La DGFiP a publié fin août 2026 son analyse des taux de fiscalité locale (TFB, TFNB, THRS, CFE) votés en 2026 par les communes et les EPCI. Une majorité de communes et d’intercommunalités ont choisi de maintenir leurs taux de fiscalité directe locale en 2026, malgré une légère progression des hausses côté communal.
Une fiscalité communale globalement stable
Selon l’analyse, les communes ont très majoritairement reconduit leurs taux de fiscalité directe locale entre 2025 et 2026 : 85,8 % pour la taxe foncière sur les propriétés bâties (TFPB), 87 % pour la TFPNB, 83,2 % pour la taxe d’habitation sur les résidences secondaires (THRS) et 89,9 % pour la CFE. Les baisses restent marginales, représentant moins de 1 % des communes pour chacune des taxes. À l’inverse, les hausses concernent entre 9,1 % des communes pour la CFE et 16,4 % pour la THRS, qui constitue la taxe ayant connu le plus grand nombre d’augmentations.
Des hausses généralement contenues
Parmi les communes ayant augmenté leurs taux, les évolutions de moins de deux points restent largement majoritaires. Pour la TFPB et la TFPNB, respectivement 85 % et 82 % des communes concernées ont limité leur hausse à deux points.

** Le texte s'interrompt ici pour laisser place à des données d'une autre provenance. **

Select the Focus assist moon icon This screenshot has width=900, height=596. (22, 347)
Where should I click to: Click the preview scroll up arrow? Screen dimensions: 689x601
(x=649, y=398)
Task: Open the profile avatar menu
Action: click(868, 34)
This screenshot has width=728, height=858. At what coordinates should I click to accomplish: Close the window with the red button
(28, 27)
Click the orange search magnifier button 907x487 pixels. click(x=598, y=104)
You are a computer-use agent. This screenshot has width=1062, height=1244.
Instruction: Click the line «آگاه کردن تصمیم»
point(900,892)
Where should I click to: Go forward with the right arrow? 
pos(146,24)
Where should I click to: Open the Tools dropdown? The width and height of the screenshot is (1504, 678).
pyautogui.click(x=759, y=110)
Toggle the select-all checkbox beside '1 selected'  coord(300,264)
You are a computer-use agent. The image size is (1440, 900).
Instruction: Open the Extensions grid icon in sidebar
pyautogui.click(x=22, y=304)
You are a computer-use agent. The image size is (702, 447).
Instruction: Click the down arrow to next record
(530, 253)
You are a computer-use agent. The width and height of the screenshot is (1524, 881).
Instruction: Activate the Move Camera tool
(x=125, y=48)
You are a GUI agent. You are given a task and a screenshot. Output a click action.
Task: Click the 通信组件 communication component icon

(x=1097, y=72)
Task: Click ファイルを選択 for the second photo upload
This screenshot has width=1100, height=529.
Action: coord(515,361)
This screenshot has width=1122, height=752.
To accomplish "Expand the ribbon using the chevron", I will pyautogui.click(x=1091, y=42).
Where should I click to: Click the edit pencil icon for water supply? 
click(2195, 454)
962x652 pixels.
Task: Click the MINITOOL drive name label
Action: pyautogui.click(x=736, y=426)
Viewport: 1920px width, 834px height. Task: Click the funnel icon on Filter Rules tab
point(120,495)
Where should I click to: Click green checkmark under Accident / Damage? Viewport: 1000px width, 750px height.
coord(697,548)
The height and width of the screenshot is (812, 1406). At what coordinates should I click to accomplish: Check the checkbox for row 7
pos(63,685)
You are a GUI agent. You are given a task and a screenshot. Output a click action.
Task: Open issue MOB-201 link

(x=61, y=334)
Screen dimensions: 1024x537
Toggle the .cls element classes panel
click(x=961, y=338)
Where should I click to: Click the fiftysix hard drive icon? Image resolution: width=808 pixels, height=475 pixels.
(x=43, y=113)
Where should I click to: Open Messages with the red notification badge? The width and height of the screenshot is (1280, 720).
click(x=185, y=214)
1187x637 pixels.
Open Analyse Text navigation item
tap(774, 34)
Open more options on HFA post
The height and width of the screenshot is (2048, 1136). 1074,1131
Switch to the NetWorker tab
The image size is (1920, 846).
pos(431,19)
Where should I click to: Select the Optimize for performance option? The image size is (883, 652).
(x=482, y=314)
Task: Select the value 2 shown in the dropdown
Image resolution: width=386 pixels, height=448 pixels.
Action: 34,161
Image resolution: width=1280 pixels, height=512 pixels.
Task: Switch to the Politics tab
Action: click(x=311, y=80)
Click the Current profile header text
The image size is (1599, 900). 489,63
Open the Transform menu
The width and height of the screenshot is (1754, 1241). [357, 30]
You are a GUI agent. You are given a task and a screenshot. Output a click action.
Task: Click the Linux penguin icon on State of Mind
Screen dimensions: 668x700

Cette proportion atteint 94,9 % pour la THRS et 96 % pour la CFE. La progression du taux de THS s’explique notamment par le recours accru au dispositif de majoration spéciale : environ 2 400 communes l’ont utilisé en 2026, contre 1 300 en 2025.
Les EPCI privilégient encore davantage la stabilité
La stabilité est encore plus marquée à l’échelle intercommunale : les EPCI ont reconduit leurs taux à hauteur de 92,2 % pour la TFPB, 93,5 % pour la TFPNB, 92,2 % pour la THRS et 94,3 % pour la CFE. Les hausses restent comprises entre 5,5 % et 7,6 % selon les taxes, tandis que les baisses ne représentent que 0,2 % des EPCI.
Pour Villes de France, la stabilité des taux demeure donc la tendance dominante en 2026. L'étude montre toutefois que les évolutions sont davantage concentrées dans les communes les moins peuplées : 8,2 % de la population est concernée par une hausse du taux communal de TFPB, contre seulement 7 % des habitants des communes de 10 000 à 100 000 habitants. Pour la THRS, cette proportion tombe à 3,6 % dans les communes de 10 000 à 50 000 habitants.